Krulewitch v. United States,
We are satisfied that the statement made by the co-conspiratоr wife 3 during the search when the package containing heroin was discovered on her person was not made in furtherance of the conspiracy. It was an exculpatory statement made by the declarant and designed to implicate her husband, the appellant hеrein, as the real culprit. Under these circumstances, the likelihood of reliability of the co-conspirator’s statement disappеars. It was clearly inadmissible under Federal Rules of Evidence. 4
The government cites
United States v. Cox,
For the same and additional reasons we reject the government’s further *1248 contention that the statement was admissible as an excited utterance and a part of the res gestae. 5 We note that initially the government agents took appellant into the men’s rеstroom where he was searched and 1.3 grams of heroin found in his briefcase, after which he was placed under arrest. Thereafter, the agents took Mrs. Smith, who had remained in custody of other agents while appellant was being searched, into an office behind the ticket cоunters where her purse, coat and boots were searched. The agents then left except for Detective Wanda Jones, who then conducted the search of Mrs. Smith’s undergarments which led to the discovery of the package of heroin and the statement by Mrs. Smith implicating hеr husband.
It is obvious that Mrs. Smith had time to reflect and fabricate an exculpatory statement if she desired to do so. We are satisfied that the statement cannot be classified as an excited utterance admissible as an exception to the hearsay rule.
Cf. United States v. Fountain,
We reject the government’s final contention that, since appellant does not take any meaningful exception to his conviction on Count II (pоssession with intent to distribute less than two grams of heroin), we should uphold the conviction and sentence on Count II under the concurrent sentence doctrine.
United States v. Morton,
Reversed and remanded for a new trial.
Notes
. Mathis Lavern Reid was also named as a defendant in each of the thrеe counts, but the government states the charges were dismissed because an informant refused to testify.
. Federal Rules of Evidence now statе that such statements are not hearsay but recognize that the new rule is consistent with previous federal decisions.

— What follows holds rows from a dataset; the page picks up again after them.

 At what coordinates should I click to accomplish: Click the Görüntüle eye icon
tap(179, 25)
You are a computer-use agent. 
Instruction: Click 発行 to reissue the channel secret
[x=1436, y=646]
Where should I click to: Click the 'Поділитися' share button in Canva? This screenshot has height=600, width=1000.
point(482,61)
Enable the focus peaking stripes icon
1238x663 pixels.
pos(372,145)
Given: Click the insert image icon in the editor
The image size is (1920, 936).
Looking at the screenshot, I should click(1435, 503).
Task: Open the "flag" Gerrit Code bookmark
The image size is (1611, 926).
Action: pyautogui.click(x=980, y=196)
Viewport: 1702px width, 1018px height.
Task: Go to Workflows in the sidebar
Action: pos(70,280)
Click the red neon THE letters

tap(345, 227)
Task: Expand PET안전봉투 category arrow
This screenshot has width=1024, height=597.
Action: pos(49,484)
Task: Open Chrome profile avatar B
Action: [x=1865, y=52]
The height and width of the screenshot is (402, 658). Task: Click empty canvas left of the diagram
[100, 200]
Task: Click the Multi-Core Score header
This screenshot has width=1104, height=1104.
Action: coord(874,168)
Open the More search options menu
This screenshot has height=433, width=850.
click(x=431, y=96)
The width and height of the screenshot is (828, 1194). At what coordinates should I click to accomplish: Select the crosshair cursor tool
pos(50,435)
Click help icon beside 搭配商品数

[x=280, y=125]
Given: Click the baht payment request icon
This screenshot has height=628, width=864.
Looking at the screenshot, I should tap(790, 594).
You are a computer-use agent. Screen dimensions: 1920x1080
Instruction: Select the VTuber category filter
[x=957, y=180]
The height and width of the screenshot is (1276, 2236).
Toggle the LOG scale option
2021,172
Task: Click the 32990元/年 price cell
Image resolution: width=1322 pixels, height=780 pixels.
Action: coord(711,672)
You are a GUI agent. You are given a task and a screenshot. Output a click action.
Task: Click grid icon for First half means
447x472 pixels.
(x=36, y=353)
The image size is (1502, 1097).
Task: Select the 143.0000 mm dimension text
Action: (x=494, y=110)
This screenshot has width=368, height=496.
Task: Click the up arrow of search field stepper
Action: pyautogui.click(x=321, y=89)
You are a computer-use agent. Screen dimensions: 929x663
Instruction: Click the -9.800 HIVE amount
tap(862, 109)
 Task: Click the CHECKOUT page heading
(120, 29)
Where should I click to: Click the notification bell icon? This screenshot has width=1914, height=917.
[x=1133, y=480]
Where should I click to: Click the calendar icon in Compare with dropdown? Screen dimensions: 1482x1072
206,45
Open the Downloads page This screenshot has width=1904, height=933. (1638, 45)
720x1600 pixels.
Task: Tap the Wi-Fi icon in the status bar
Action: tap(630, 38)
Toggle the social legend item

See Fed.Rules Evid.Rule 801(d)(2)(E) and the Advisory Committee’s Note thereon.
. Appellant challеnges the existence of a conspiracy. We do not reach this issue because of our disposition of this case on other grounds.
. See n.2.
. Thе phrase “res gestae” has been termed a convenient “catch-all” in escaping the hearsay rule of exclusion. Regardless of terminology, “ * * * the individual admissibility situations and the reasoning involved in their solution are the primary considerations.” See Ladd and Carlson, Cases and Materials on Evidence, at 899-903 (1972).